We knew this “compromise” was in the works, but it doesn’t make today’s announcement any less disappointing.
After more than a year of partisan acrimony over government surveillance powers, Democratic and Republican leaders have agreed to a bipartisan deal that would be the most sweeping rewrite of spy powers in three decades. The House is likely to vote on the measure Friday, House aides said. […]
The new agreement broadens the authority to spy on people in the U.S. and provides conditional legal immunity to companies that helped the government eavesdrop after the 2001 terrorist attacks, according to congressional aides in both parties.
The deal, if adopted, would bring the spy activities of a controversial National Security Agency surveillance program permanently under the law. That would allow the government, in certain circumstances, to eavesdrop on U.S. citizens without a specific warrant. It would also expand government spy powers to monitor communications between the U.S. and overseas to collect intelligence on topics beyond terrorism.
The agreement would also pave the way for companies such as AT&T Inc. and Verizon Communications Inc. to shed the nearly 40 lawsuits they face for allegedly participating in a prior version of the NSA program, which have cast a shadow over their reputation on Wall Street and Main Street. To win immunity, they would have to pass review from a U.S. District Court.
The “review” doesn’t amount to much of a check. As mcjoan explained, “The federal district court would not be deciding on the legality of the program, they would be limited to determining if the White House showed the telcos a piece of paper saying that the warrantless program was legal enough — which we already know. They’re going to try to justify it with that ‘substantial evidence’ business, as if defining that piece of paper as ‘substantial’ somehow makes the fact that they are directing the court to make its decision, regardless of the law, not a travesty.”
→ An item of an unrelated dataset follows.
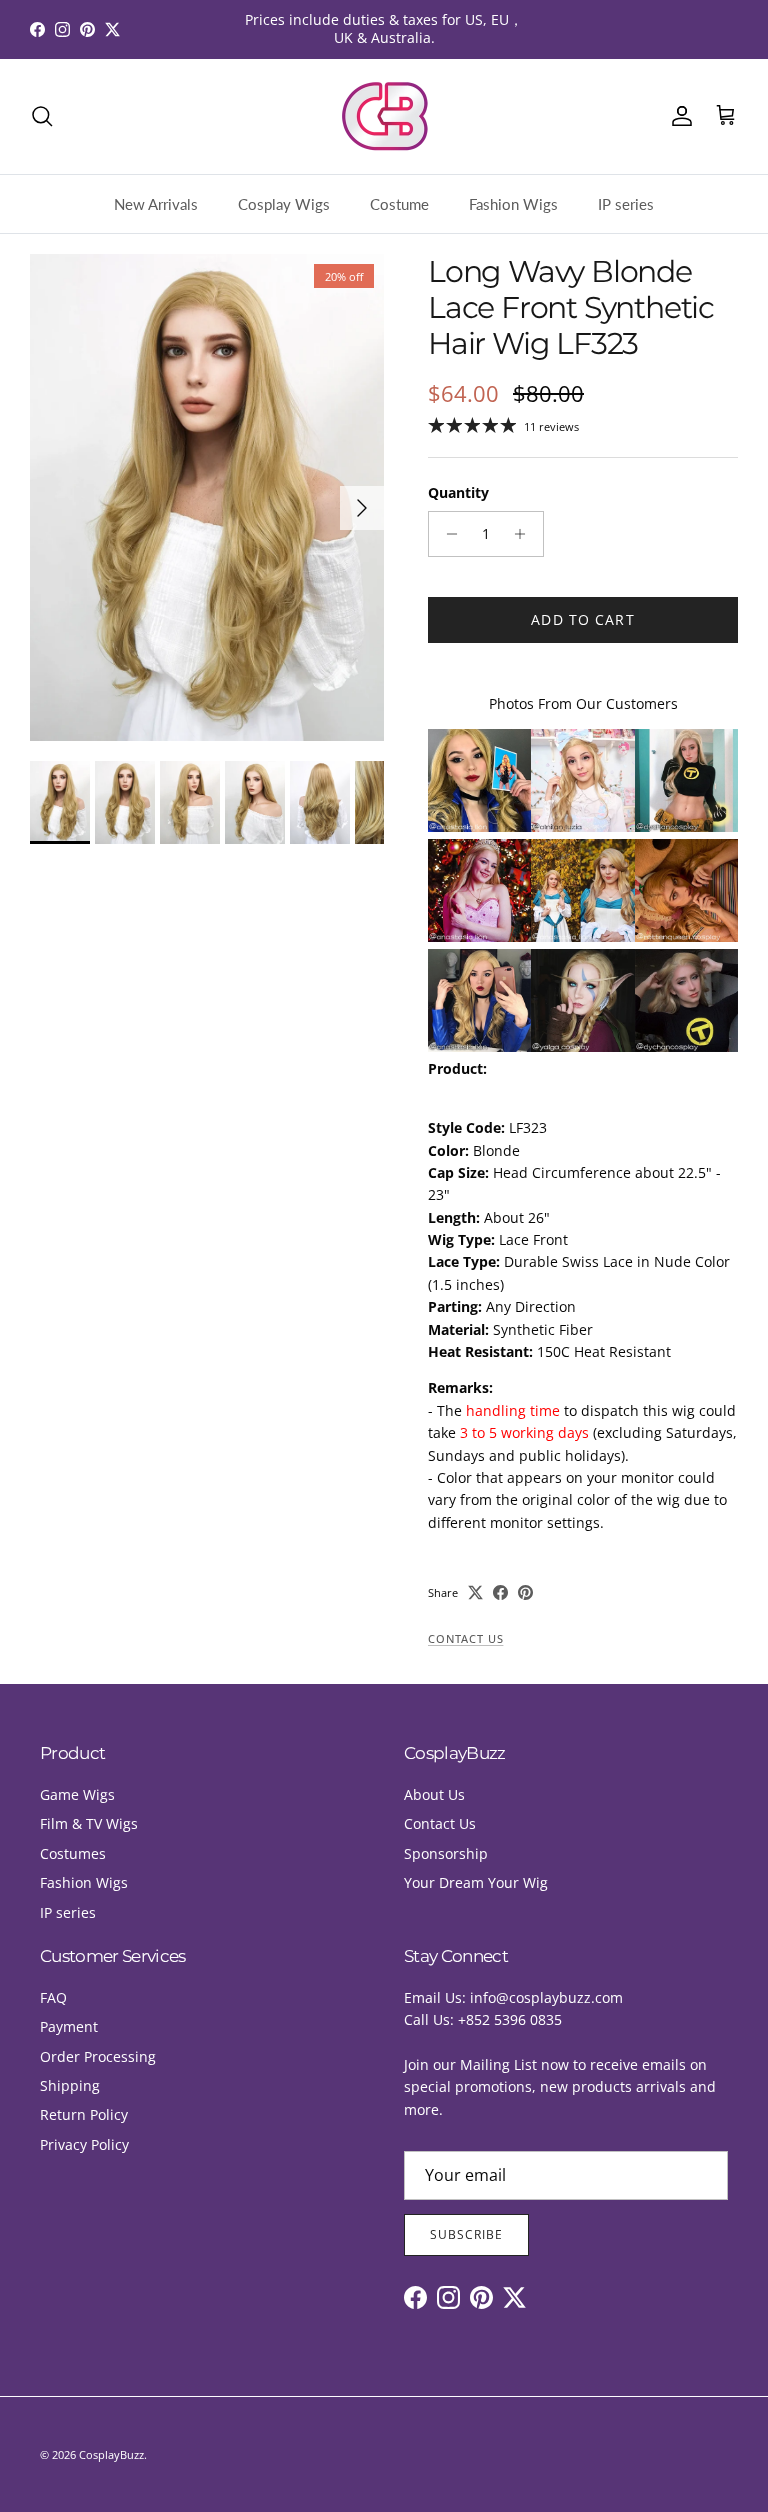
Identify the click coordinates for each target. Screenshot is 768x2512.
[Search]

This doesn’t sound like much of a “compromise” — the White House and the telecommunications companies are getting effectively everything they wanted.
Indeed, Glenn Greenwald reviewed the language in the bill and concluded, “[A]ll the Attorney General has to do is recite those magic words — the President requested this eavesdropping and did it in order to save us from the Terrorists — and the minute he utters those words, the courts are required to dismiss the lawsuits against the telecoms, no matter how illegal their behavior was.”
Shaping the law this way is madness. Proponents are characterizing this as establishing some kind of condition for retroactive immunity — the telecoms aren’t off the hook, the argument goes, because the White House would still need to show that Bush & Co. initiated the illegal surveillance. But given that the White House and the telecoms already have endorsed this “compromise,” it’s pretty safe to assume they know this is a threshold they can meet. If they didn’t have the piece of paper to show to a judge, they wouldn’t have endorsed the deal.
Laura Rozen added: “Doesn’t that actually endorse and extend to private actors the Nixonian view that if the president says it’s legal, it’s legal, regardless of what the law says and the Constitution says? Wouldn’t that set an awful precedent that an administration could get private actors to do whatever they wanted including breaking the law?”
Why, yes. Yes, it would.
The Electronic Frontier Foundation, which is helping represent plaintiffs challenging the telecommunications companies’ role in the warrantless-search program, has the right message:
“Whatever gloss might be put on it, the so-called ‘compromise’ on immunity is anything but: the current proposal is the exact same blanket immunity that the Senate passed in February and that the House rejected in March, only with a few new bells and whistles so that political spinsters can claim that it actually provides meaningful court review,” said EFF Senior Staff Attorney Kevin Bankston. “We call on all members of Congress to reject this sham compromise and maintain the rule of law, rather than deprive the millions of ordinary Americans whose privacy rights were violated of their day in court.”